2. **Robustness via Augmentation:** To prevent the model from overfitting to this "studio setting" (and failing on real-world photos), by applying random brightness shifts, rotations, and color jitters, we simulate real-world variability. This approach is computationally more efficient than segmentation while still forcing the model to learn invariant product features rather than just background-to-object contrast.

### Analysis of Average Image Color

The visualization below displays the **mean RGB value** for a sample of images within each category. This analysis serves as a validation tool for our dataset:

* **Consistency Check:** A very light average color across all categories confirms the dominance of the white background, verifying that our sampling is consistent.
* **Inter-Category Variance:** Subtle differences in the average color (e.g., a darker average for "Books" vs. a lighter average for "Electronics") indicate the typical "bulk" or "density" of the products within that category.
* **Model Bias Awareness:** Since the average color is heavily skewed toward white (RGB ~255, 255, 255), this output reminds us that our normalization layer must be carefully tuned to ensure that the actual product features (the "minority" of pixels) are not washed out during training.

## 8. Training Pipeline
To have a high level view and a brief explanation, during training phase, we do the Augmentation process:
- **Resize:** To a uniform `224x224` pixels.
- **RandomHorizontalFlip:** p=0.5.
- **RandomRotation:** 15 degrees.
- **ColorJitter:** brightness=0.2, contrast=0.2, saturation=0.2.
- **ToTensor:** Convert PIL Image to PyTorch Tensor.
- **Normalize:** Use standard ImageNet mean `[0.485, 0.456, 0.406]` and std `[0.229, 0.224, 0.225]`.

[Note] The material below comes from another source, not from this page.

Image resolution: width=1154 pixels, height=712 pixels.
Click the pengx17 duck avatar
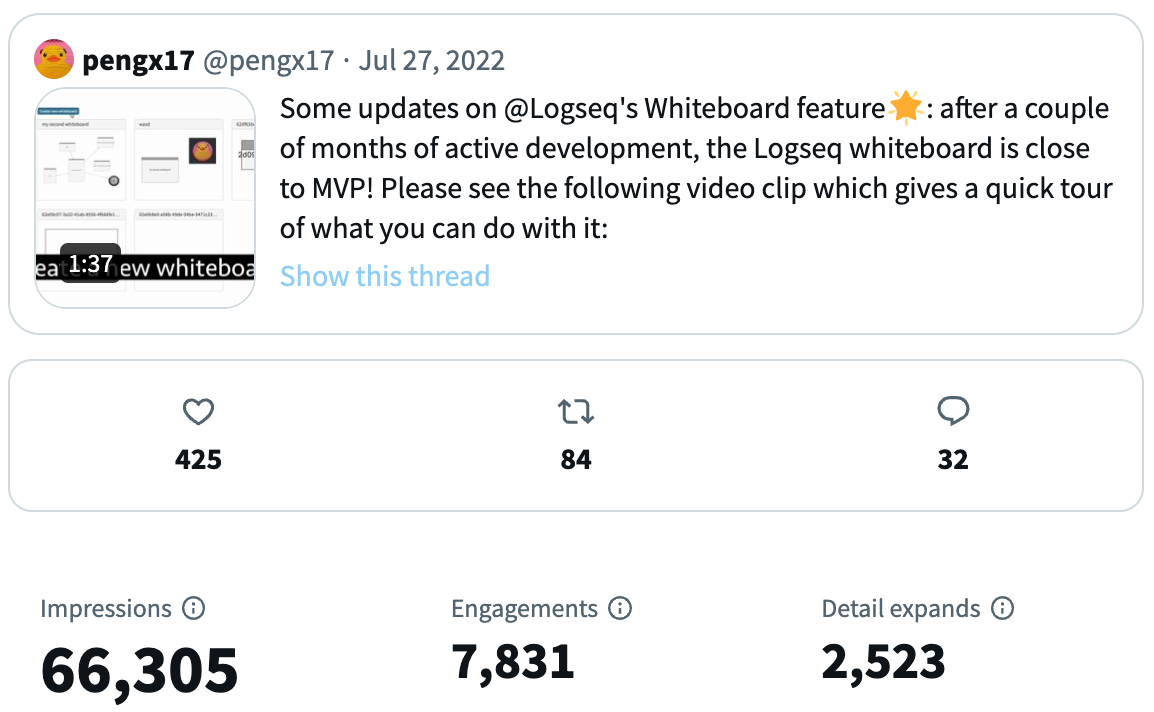click(x=54, y=59)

For validation and testing we do only:
- **Resize:** `224x224` pixels.
- **ToTensor:** Convert to Tensor.
- **Normalize:** Use the same mean and std as the training pipeline.

## Summary

In this notebook, we performed a full cycle of data analysis and pipeline validation:
- We began by inspecting the **raw dataset** and its original, imbalanced category structure.
- We then loaded the results of our **automated NLP-based category merging pipeline**.
- We **visualized the final dataset's balance**, confirming that the new 50 categories are much more evenly distributed.
- We reviewed the mapping to understand how original categories were grouped.
- We verified the quality of image URLs in the dataset.

The resulting dataset, `products_cleaned.csv`, is now validated and ready to serve as the foundation for model training.